自分の親がどうやら認知症かもしれない……。そんな時に頭をよぎるのが、進行が進む前に何をやっておけば良いのかという問題です。やっておくべきことは言い出したらキリがありませんが、今回は同じ職場に勤める陽子さんとめぐみさんが直面した「成年後見制度」について紹介します。

 


母親の成年後見人になったという先輩


陽子さんは、大手住宅メーカーに勤める40代後半の会社員。父親はアルツハイマー型認知症と診断されていますが、初期段階のため、多少は物忘れが進んだかなという程度でした。家族のことを忘れてしまう、季節がわからないといった状況ではないので、それほど深刻には考えていなかったのです。

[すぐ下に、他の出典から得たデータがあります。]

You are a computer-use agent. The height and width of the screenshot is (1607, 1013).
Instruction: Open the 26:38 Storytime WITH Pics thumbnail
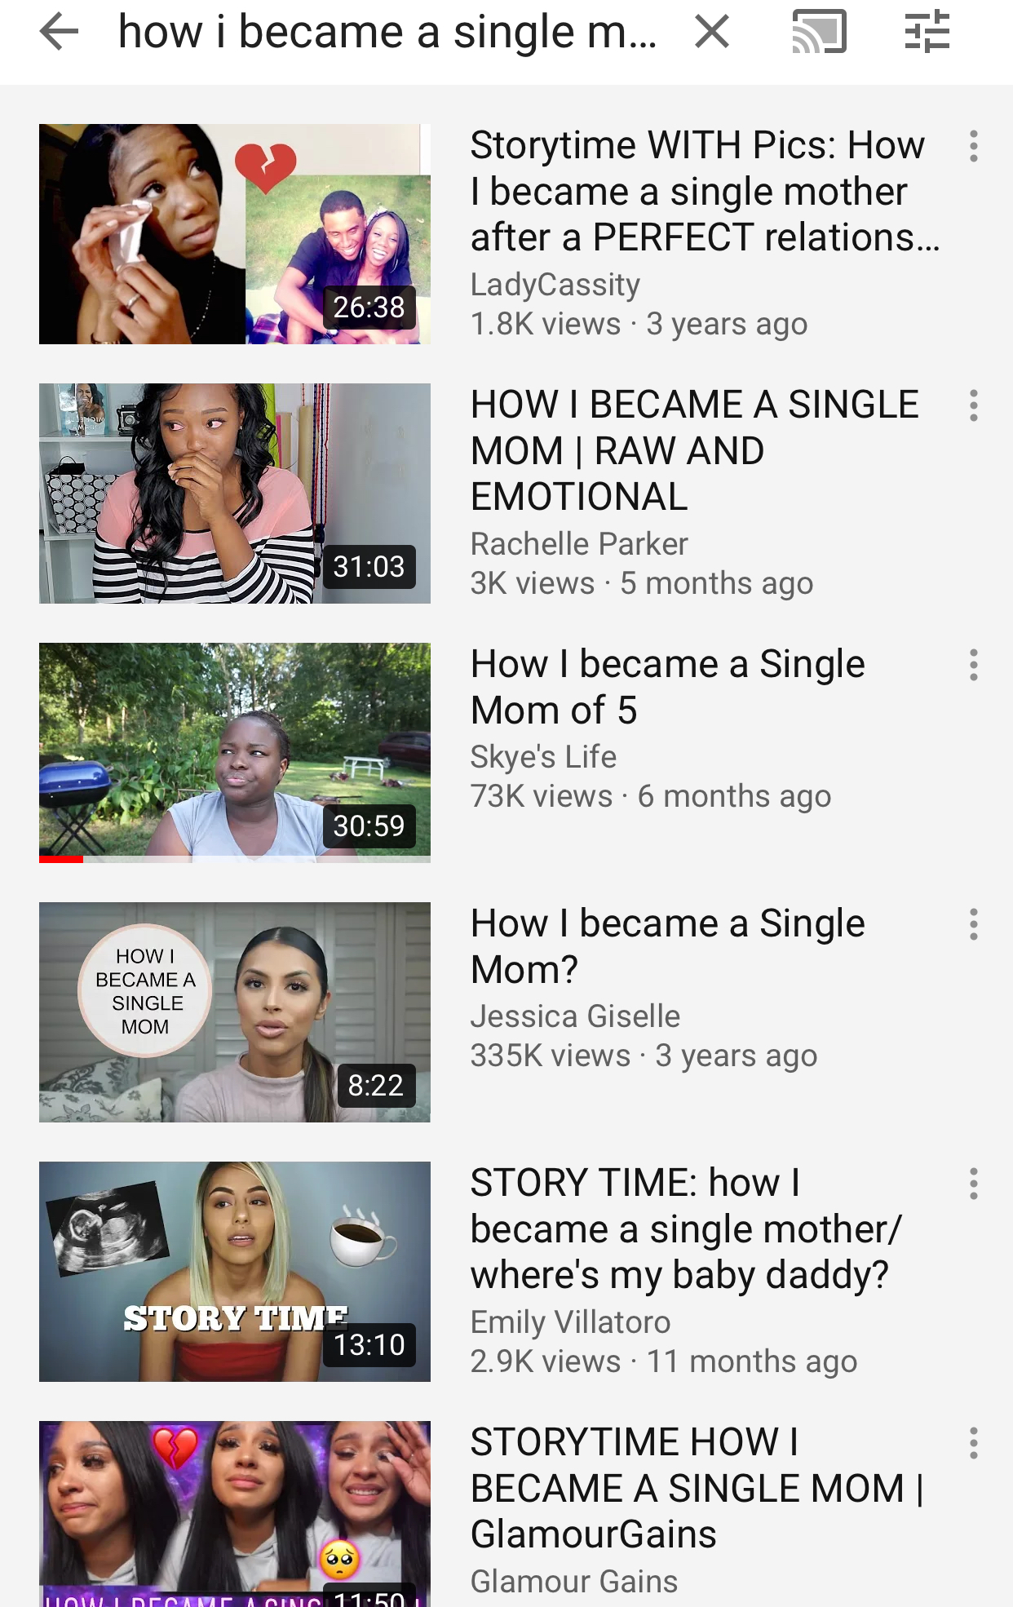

会社の同僚の中にも、親の介護をする人が徐々に増えてきたなと感じていたある日。同じ部署の先輩・めぐみさんが、「母親の成年後見人になった」と話し始めました。めぐみ先輩の父親はすでに他界しており、母親の認知症は進行して家族もわからない状態になっていたのです。
 

銀行が全力でプッシュする成年後見制度


めぐみ先輩の母親は有料老人ホームに入居していましたが、施設に入居しているとはいえ、オムツなどの日用品費は月々かかり、実家の固定資産税などまとまった金額の振り込みもあります。これらは本来親のお金でまかないたいと考えていましたが、母親が認知症になった今、契約や財産の管理が難しいため、銀行に相談しました。すると銀行から「成年後見人をつけないと相続手続きが進められなくなる可能性もある」と言われたといいます。

その話を先輩から聞いた陽子さん。成年後見制度という制度についてぼんやりとしか知らず、そもそも認知症などで判断能力がなくなると成年後見人を立てる必要があるのか、自分もいずれは父親の成年後見人になることも考えないといけないのなど、いろいろと気になり始めました。